Good heavens. Being "almost always together" with an eagle-eyed, attentive spouse who is also a professional colleague and a business partner sounds exhausting. Who wants to see that much of one person -- even someone they're married to?
Well, okay, Mr Green, maybe you do. But it seems to me that your wife is bored, frankly -- frustrated by routine and the omnipresent consistency (I bet you try very hard to be consistent) of this one man who fills her every waking hour, day in and day out -- and that she lacks the psychic tools necessary to build a productive outlet for her frustration.
What I hear Cary asking, Green, is if you have it in you to help her develop those tools -- if you have what it takes to thrill her, to startle her into seeing in you the risk and uncertainty she craves. Someone else in this forum suggested personally threatening this other man in some vivid and grotesque fashion. Imagine his next testicle-shriveled conversation with her after that. Imagine that on her mind the next time she saw you. Ha!

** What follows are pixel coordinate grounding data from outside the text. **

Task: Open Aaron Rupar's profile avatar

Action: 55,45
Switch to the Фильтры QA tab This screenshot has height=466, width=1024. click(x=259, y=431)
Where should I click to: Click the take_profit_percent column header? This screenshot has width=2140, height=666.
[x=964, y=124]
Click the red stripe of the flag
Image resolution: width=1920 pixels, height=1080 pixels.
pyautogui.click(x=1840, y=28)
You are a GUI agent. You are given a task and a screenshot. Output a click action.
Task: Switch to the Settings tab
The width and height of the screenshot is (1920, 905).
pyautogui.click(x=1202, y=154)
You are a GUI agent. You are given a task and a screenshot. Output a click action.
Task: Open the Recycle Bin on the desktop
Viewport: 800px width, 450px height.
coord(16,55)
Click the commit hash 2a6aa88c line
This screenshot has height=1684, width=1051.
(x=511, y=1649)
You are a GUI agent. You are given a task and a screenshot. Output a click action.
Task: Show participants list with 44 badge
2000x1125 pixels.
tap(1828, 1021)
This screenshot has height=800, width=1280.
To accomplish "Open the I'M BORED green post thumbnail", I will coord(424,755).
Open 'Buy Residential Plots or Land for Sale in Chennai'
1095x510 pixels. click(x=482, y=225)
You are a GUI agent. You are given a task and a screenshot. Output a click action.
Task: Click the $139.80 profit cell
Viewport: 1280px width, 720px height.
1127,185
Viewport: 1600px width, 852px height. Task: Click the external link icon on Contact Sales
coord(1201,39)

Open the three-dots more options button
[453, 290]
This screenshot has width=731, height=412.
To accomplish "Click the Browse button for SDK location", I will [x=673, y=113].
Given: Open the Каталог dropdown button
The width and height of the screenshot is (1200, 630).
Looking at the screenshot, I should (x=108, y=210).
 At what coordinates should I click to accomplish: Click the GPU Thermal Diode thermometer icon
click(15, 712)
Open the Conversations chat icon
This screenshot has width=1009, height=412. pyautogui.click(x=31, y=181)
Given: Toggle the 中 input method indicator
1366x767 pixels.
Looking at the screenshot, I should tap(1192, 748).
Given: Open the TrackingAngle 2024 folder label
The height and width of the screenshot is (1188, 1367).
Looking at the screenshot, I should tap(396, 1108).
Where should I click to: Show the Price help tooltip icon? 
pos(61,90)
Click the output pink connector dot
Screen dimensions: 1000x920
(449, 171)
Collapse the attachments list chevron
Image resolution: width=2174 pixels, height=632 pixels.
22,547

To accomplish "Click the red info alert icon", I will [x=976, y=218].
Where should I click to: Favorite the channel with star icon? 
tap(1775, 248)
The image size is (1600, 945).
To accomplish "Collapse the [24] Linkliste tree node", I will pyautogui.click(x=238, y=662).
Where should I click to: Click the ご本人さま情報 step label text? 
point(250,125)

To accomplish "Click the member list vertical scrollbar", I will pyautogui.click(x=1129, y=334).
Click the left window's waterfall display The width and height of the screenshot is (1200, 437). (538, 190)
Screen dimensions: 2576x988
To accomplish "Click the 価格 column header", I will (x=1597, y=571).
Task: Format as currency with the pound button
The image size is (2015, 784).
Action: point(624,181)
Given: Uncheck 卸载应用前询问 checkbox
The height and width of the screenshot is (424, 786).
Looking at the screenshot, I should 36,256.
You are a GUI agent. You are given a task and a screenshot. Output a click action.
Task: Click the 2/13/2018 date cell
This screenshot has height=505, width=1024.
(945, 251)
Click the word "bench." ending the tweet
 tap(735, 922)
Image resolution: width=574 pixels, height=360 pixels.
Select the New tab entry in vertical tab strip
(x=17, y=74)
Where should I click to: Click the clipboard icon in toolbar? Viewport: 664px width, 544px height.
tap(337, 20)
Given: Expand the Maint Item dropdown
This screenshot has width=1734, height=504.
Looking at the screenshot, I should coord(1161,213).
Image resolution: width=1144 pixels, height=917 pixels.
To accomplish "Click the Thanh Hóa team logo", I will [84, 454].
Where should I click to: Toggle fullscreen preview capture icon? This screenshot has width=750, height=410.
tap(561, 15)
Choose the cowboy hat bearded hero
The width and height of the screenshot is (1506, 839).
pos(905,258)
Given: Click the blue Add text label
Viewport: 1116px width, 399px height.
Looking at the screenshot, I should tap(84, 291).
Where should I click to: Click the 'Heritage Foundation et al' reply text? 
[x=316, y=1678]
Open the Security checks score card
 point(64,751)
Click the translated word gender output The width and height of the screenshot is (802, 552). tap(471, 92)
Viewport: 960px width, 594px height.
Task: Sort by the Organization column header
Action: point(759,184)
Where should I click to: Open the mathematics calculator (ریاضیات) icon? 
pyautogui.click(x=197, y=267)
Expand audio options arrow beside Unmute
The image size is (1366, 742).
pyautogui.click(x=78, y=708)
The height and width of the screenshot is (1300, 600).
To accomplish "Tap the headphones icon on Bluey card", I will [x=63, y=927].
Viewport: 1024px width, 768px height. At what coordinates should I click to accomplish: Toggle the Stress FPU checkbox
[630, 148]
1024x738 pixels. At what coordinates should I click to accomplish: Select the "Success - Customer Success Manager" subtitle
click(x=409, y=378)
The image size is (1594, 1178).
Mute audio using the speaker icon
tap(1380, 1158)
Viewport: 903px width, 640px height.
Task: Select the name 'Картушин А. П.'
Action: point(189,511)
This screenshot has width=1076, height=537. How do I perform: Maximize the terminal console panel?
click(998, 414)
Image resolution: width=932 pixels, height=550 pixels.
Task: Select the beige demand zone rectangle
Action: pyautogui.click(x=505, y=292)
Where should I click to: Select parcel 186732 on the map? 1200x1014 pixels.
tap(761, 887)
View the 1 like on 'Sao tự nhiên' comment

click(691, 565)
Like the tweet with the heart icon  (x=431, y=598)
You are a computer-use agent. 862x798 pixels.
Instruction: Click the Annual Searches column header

Or you inform her you are going out for the evening without saying where or what your plans are, and if she wants to find out she has to come and see for herself where the night will lead. Or you take a nice sight-seeing excursion in a plane together, and only at 20,000 feet does she learn that the return trip is by parachute.
Yes, it's work, and it's dealing with her somewhat on her terms, not yours. But she was worth marrying in the first place, wasn't she? So she's worth some effort now, right?
Right?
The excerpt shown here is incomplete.